One of my Christmas presents from my parents was John Stott's "Why I am a Christian" from my parents. Like pretty much anything by Stott, this is an absolute gem. In his chapter on the cross, he comments rightly that "In any balanced understanding of the cross, we shall confess Christ as saviour (atoning for our sins), as teacher (disclosig the character of God) and as victor (overcoming the powers of evil)", thereby disarming those who would seek to make those three facts about the cross stand against each other as opposing theories rather than complimenting facts.

After this, he comments on the fact that the cross has something to say about the problem of evil.

"Why am I a Christian? One reason is the cross of Christ. Indeed, I could never myself believe in God if it were not for the cross. It is the cross that gives God his credibility. The only God I believe in is the one Nietzsche (the nineteenth-century German philosopher) ridiculed as 'God on the cross'. In the real world of pain, how could one worship a God who was immune to it?
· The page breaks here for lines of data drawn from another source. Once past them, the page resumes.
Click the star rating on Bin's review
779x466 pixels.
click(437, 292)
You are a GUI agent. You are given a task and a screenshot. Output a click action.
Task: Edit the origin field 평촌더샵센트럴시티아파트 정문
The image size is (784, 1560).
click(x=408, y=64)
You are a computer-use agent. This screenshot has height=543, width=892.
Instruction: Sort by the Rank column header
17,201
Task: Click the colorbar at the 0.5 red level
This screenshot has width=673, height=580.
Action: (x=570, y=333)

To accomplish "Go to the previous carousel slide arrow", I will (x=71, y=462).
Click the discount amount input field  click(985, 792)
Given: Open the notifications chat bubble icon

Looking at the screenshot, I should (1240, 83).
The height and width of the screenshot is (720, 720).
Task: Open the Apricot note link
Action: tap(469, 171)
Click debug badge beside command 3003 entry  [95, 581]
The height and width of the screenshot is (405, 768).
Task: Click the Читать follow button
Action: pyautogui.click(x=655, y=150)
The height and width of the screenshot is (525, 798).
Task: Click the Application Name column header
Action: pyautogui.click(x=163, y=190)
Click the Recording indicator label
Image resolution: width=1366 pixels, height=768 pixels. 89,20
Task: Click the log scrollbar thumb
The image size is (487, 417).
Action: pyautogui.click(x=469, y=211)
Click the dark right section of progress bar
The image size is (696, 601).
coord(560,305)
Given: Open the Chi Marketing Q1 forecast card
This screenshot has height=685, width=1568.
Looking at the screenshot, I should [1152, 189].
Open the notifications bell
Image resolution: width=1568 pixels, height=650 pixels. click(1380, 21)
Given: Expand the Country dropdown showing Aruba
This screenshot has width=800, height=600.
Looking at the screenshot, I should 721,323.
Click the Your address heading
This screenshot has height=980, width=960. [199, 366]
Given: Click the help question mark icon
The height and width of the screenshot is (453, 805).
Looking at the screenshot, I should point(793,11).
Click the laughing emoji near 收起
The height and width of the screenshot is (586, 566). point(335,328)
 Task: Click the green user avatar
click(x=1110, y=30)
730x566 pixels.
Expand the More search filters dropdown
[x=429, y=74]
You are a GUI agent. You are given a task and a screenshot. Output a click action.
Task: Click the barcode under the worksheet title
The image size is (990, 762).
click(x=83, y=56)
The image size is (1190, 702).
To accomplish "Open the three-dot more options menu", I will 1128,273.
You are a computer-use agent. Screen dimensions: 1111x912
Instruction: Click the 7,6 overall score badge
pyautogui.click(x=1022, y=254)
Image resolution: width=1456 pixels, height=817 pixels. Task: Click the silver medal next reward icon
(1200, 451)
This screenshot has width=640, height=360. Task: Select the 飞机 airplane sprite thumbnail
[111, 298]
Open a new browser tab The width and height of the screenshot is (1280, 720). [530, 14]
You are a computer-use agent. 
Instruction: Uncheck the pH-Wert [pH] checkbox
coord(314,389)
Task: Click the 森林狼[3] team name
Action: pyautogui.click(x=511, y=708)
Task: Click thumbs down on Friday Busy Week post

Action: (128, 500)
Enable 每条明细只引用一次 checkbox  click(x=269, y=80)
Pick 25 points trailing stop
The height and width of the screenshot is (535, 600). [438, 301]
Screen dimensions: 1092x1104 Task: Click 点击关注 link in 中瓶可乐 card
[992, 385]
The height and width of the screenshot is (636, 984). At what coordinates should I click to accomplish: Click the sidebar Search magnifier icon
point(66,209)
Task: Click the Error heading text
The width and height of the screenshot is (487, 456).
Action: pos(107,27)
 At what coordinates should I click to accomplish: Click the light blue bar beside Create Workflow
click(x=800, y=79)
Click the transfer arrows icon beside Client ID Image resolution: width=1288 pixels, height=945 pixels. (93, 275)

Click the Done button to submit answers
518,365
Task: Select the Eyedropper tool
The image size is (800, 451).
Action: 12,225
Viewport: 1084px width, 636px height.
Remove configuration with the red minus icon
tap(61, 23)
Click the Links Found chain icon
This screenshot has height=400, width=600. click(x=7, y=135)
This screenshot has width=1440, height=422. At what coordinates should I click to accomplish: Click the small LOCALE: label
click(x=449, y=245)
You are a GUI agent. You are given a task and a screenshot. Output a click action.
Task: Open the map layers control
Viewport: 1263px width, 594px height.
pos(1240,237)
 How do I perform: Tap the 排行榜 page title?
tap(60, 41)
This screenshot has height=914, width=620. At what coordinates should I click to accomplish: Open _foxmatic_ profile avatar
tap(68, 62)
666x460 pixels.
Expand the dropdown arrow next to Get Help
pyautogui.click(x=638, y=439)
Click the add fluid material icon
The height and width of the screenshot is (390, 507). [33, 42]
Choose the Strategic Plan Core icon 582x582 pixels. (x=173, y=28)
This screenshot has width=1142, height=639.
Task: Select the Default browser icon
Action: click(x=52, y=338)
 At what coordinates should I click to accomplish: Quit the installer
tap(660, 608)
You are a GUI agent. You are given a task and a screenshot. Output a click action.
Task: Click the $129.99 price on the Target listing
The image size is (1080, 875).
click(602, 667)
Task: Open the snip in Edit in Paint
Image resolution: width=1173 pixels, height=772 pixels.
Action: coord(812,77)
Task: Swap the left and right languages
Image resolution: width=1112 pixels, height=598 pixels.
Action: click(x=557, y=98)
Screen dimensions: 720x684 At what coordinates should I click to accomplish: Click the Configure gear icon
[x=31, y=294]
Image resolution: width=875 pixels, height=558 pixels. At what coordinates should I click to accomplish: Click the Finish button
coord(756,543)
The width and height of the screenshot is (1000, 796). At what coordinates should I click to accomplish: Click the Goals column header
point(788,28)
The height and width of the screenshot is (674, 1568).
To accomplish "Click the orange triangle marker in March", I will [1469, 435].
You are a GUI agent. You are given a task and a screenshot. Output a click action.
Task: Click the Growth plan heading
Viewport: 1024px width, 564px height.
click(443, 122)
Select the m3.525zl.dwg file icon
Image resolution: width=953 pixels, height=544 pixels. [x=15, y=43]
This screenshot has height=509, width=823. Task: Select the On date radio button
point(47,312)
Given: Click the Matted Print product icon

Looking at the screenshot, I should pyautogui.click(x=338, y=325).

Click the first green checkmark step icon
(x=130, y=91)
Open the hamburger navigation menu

In the course of my travels I have entered a number of Buddhist temples in different Asian countries. I have stood respectedfully before a statue of the Buddha, his legs crossed, arms folded, eyes closed, the ghost of a smile playing round his mouth, serene and silent, a remote look on his face, detached from the agonies of the world. But each tim after a while I have turned instead to that lonely, twisted, tortured figure on the cross, nails through hands and feet, back lacerated, limbs wrenched, brow bleeding from thorn-pricks, mouth dry and intolerably thirsty, plunged into God-forsaken darkness.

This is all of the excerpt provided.